IGR Report on GR/M10229/01

Novel Wavelet Methods in Statistics

Investigators: Guy Nason and Bernard Silverman, FRS

Background/Context

This report describes the theoretical, methodological and applied contributions to and advances in wavelet methods in statistics. The grant supported the research of Guy Nason and Bernard Silverman and employed four post-doctoral research workers: Dr Hee-Seok Oh, Dr Stuart Barber, Dr Maarten Jansen and Dr Kostas Triantafyllopolous.

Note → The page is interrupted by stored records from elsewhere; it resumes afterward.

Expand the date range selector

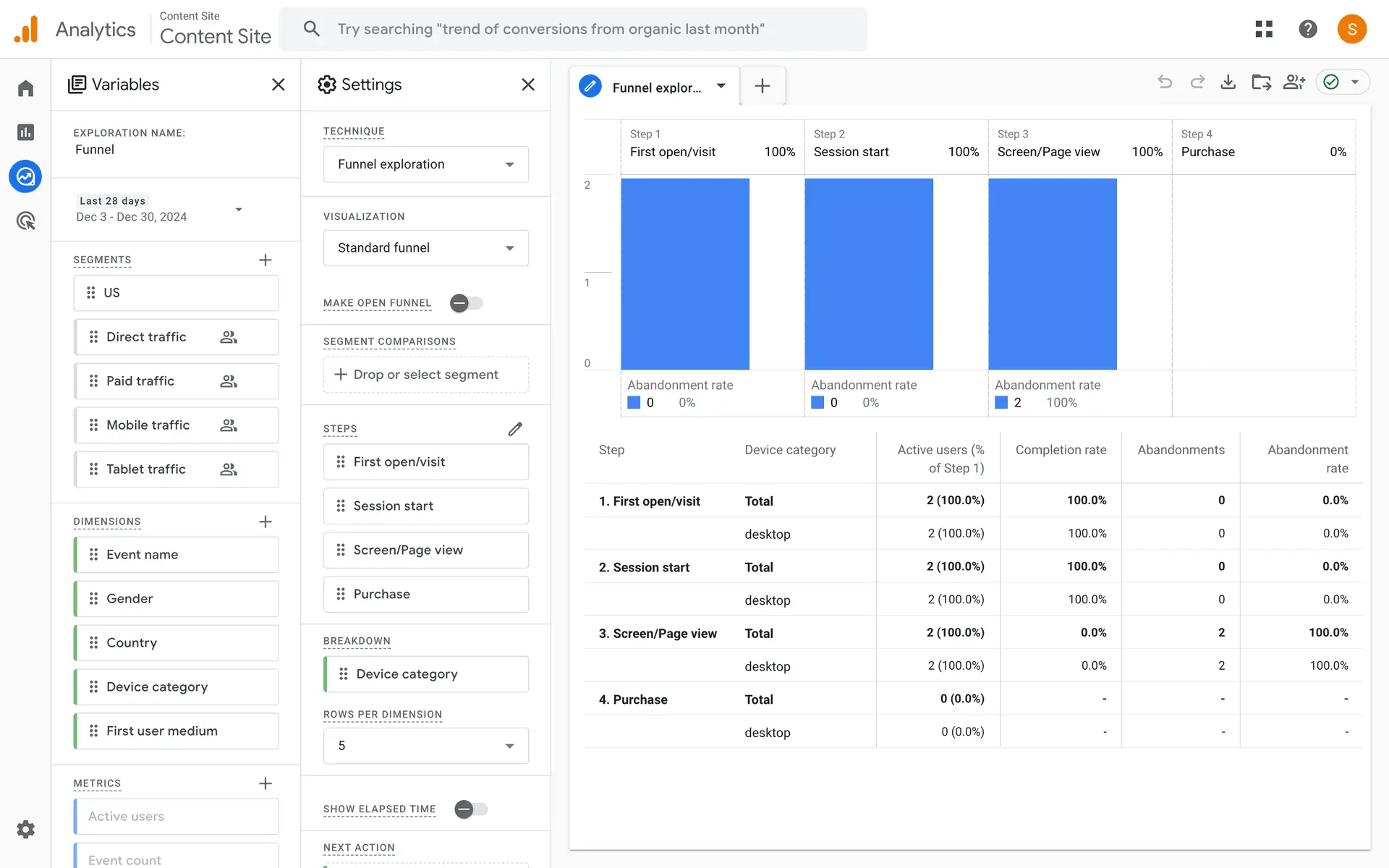pos(238,210)
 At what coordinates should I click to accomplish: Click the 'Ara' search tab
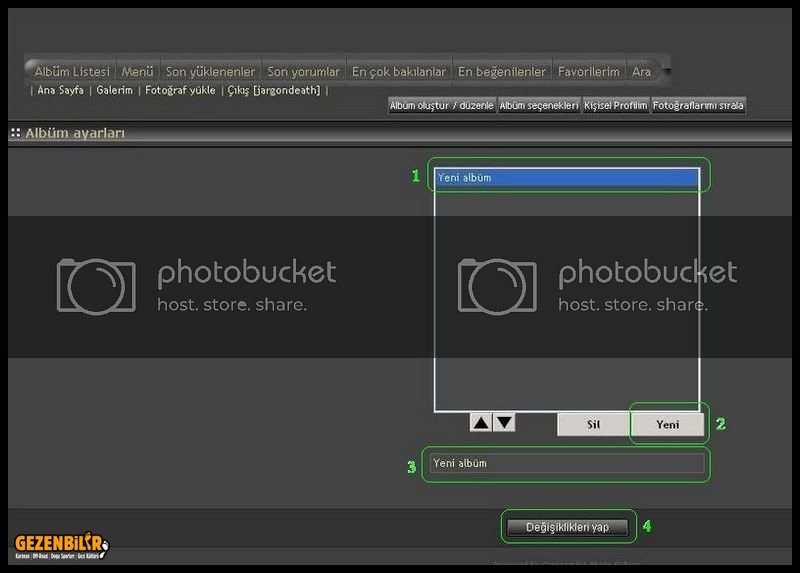641,72
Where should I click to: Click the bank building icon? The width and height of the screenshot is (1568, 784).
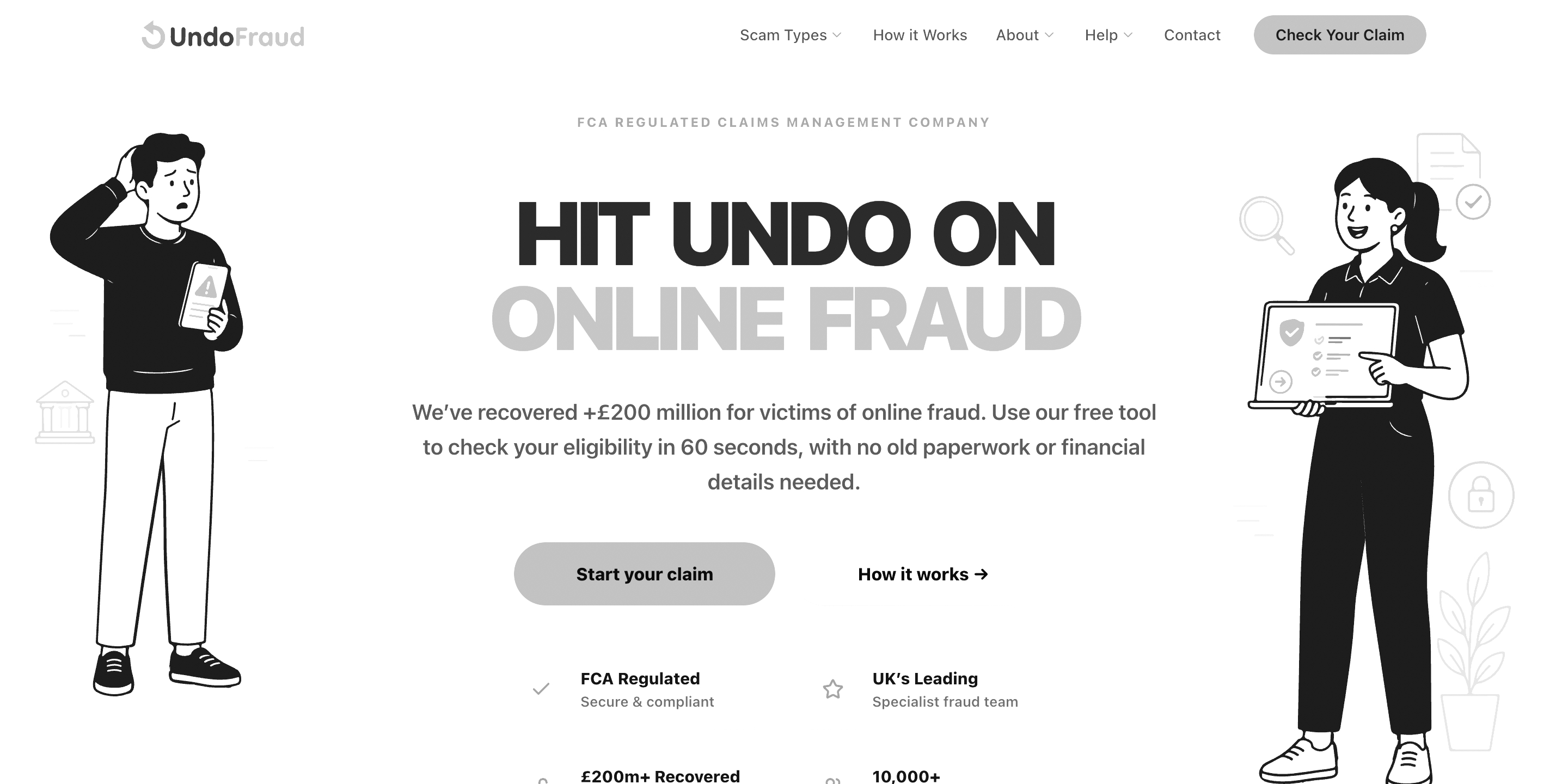point(65,413)
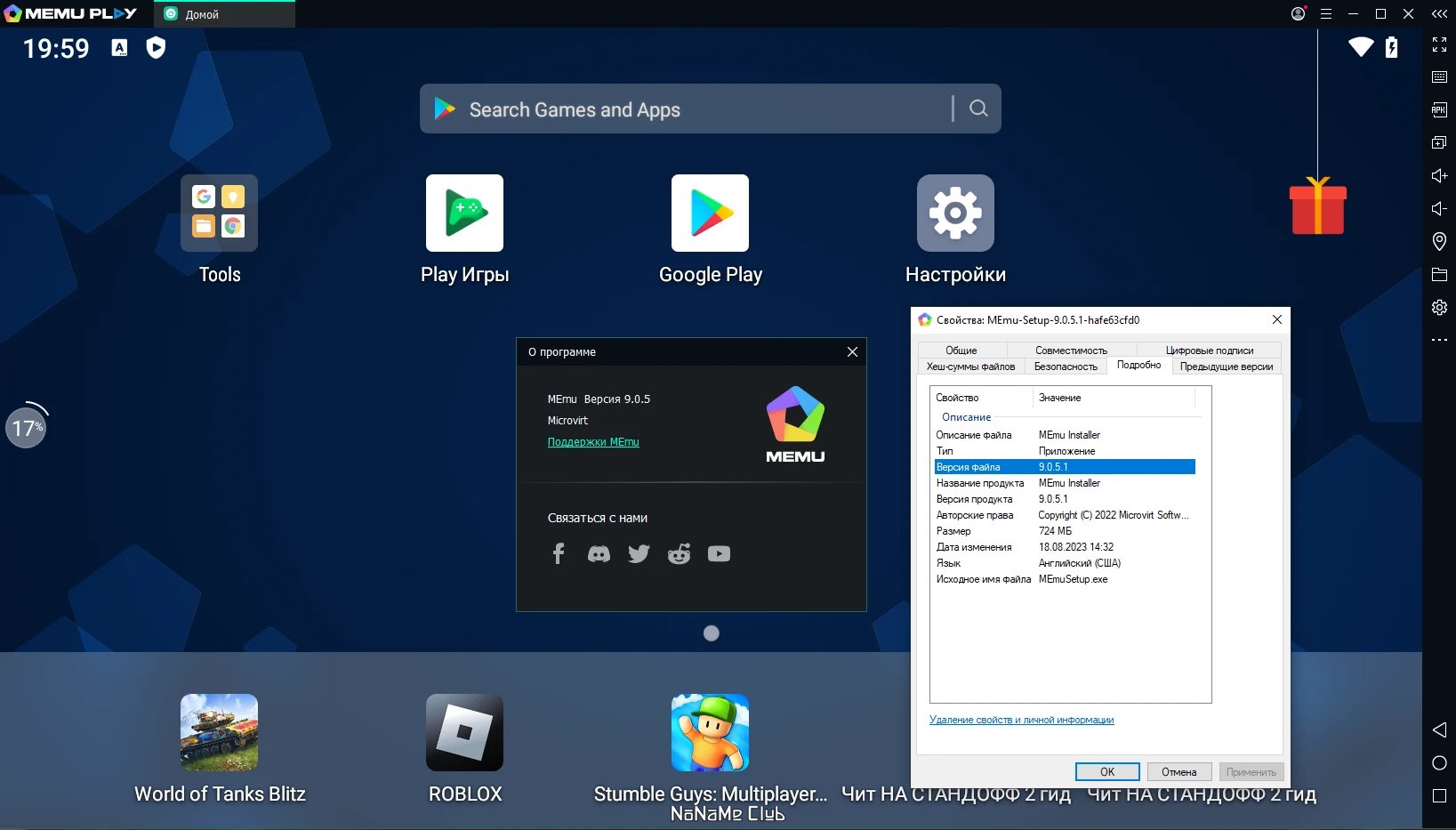Open the Play Игры app
1456x830 pixels.
coord(464,214)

Wavelets are a fairly recent mathematical development and the purpose of this grant was to explore their role in statistics. Informally, wavelets are short oscillating functions that can form efficient expansions of functions from a variety of interesting function spaces. The most popular wavelets are the Daubechies series that are a set of orthonormal basis functions with compact support. As well as providing sparse representations of possibly inhomogeneous functions wavelets are associated with rapid and efficient computational algorithms. Another wavelet advantage is their multiscale nature. In the early 90s, wavelets were first proposed for use in statistical curve estimation: the idea was to wavelet transform signal plus noise data, keep the large wavelet coefficients and kill the small ones (thresholding) and then invert to obtain a curve estimate. Wavelets are also playing a role in areas such as time series analysis, survival function estimation, and statistical image analysis.

Achievements summary

In all the grant directly supported the production of 20 peer-reviewed publications with about 10 subsidiary works (such as contribution to books, conference proceedings, technical reports). One or other of us has given invited presentations, many of them plenaries or keynotes, at over 20 major international meetings (including the International Conference on Current Advances and Trends in Nonparametric Statistics, Crete, 2002, Joint Statistical Meetings, 2000; IMS annual meeting each year; joint London/Belgian Mathematical Society Meeting 1999, keynote speech for the IEE Colloquium on “Applied Statistical Pattern Recognition”, keynote for the British Society of Soil Scientists annual meeting 2002, the National Astronomy Meeting 2002, etc) as well as organising or co-organising several others including a prestigious Royal Society Meeting detailed below. In addition, a considerable number of contributed papers have been presented at various conferences (mainly by our research students and RAs), numerous university seminars have been presented worldwide, and many invitations declined. We have presented several wavelet short courses both in the US and the UK to both academic and industrial communities. Silverman’s research in many areas, including wavelet methods, was recognized by his election as a member of Academia Europaea in 2001, and also by an invitation to present an IMS Medallion Lecture in 1999. Nason was awarded an EPSRC Advanced Research Fellowship in “Wavelets in statistics and probability” in 2000 and was awarded the 2001 Guy Medal in Bronze by the Royal Statistical Society for research in wavelets and statistics.

Notes

In the following document the reference numbers correspond to the IGR eForms ordering (e.g. [1] is “Dr S Barber – Posterior probability intervals for wavelet thresholding”). Nearly all the papers are joint papers with one or other of us as co-authors (eForms only permits entering of lead authors).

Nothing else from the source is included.